×
Matt reprints the famous Dartmouth Atlas graph showing there's no relationship between the amount of money Medicare spends on treatments and the quality of care they get for those dollars:
"Long story short," he writes, "substantial progress on the health care costs problem will probably require the crushing of the doctor's lobby." That is, in part, true. Doctors make money from prescribing treatments. If, as in England, they made money by not prescribing treatments (i.e, through capitation pay, where they're paid X amount per patient, rather than per treatment), they would prescribe more carefully. You could even set up those salaries such that doctors made approximately what they do now (so they don't rebel), but they kept more of it as profit if they didn't spend so much on treatments. Over time, that would radically slow the growth in health spending. So too would increasing the supply of doctors and increasing the responsibilities of nurse practitioners, both of which the doctor's guilds oppose.But there's more than just guild greed at work.

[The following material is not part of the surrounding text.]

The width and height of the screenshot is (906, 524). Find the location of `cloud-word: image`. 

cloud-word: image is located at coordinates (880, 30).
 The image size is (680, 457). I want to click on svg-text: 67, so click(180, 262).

Methods of rationing, like capitation, are a hard sell to voters who want to believe they'll get not only every treatment they could plausibly benefit from, but quite a few they couldn't plausibly benefit from. In general, patients have a Samuel Gompers attitude towards medical treatment: They want more. Doctors don't make much money when they prescribe unnecessary antibiotics for colds. They do it because patients want antibiotics -- they feel better knowing something has been done. And doctors want them to feel better. And since neither the doctor nor the patient pays much per marginal unit of care, their incentive is to leave the encounter feeling good, not save money. So paitients ask and doctors prescribe. More expensively, doctors help families pursue heroic measures for their dying relatives even as they know they won't do much good. This isn't a guild protecting itself so much as human nature pointing in a possibly harmful, and definitely pricey, direction. Doctors take an oath to heal, they don't take an oath to cut health spending.